**WHAT NEEDS TO BE DONE**.
Keep the text of the data exactly as it is and omit each picture from the copy.

**TASK INPUTS**.
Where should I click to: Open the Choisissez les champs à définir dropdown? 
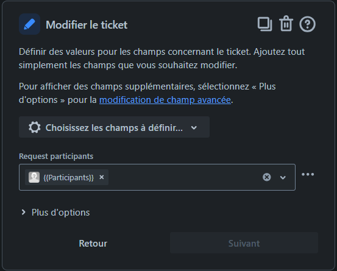tap(114, 127)
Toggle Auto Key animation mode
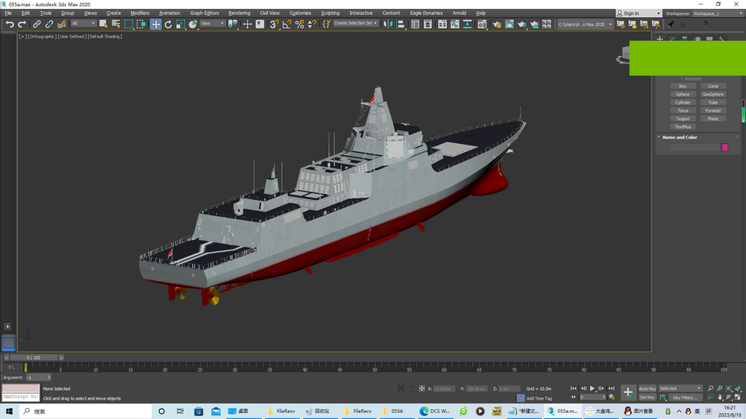The height and width of the screenshot is (419, 746). pos(647,388)
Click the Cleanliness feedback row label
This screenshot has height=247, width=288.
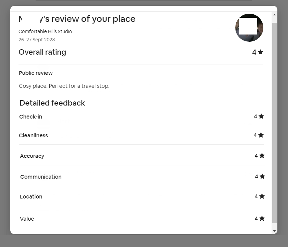click(x=33, y=136)
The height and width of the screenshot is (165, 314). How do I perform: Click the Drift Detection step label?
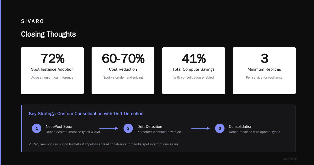pyautogui.click(x=150, y=127)
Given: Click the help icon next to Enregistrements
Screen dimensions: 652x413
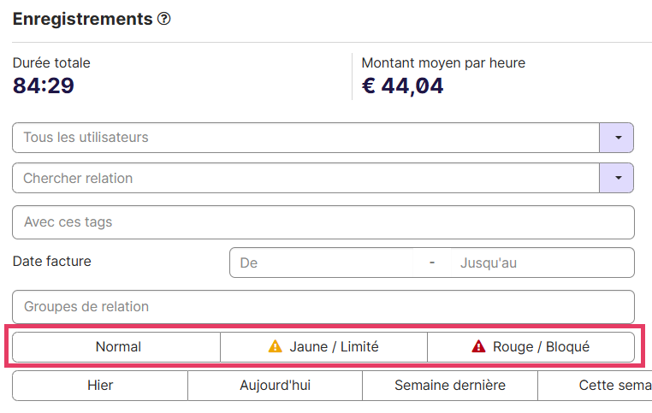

**TASK RESULT**.
Where should I click to: Open the Choisissez les champs à définir dropdown? 
tap(114, 127)
Toggle Auto Key animation mode
The height and width of the screenshot is (419, 746). pos(647,388)
Click the Cleanliness feedback row label
This screenshot has height=247, width=288.
click(x=33, y=136)
The height and width of the screenshot is (165, 314). How do I perform: Click the Drift Detection step label?
pyautogui.click(x=150, y=127)
Given: Click the help icon next to Enregistrements
Screen dimensions: 652x413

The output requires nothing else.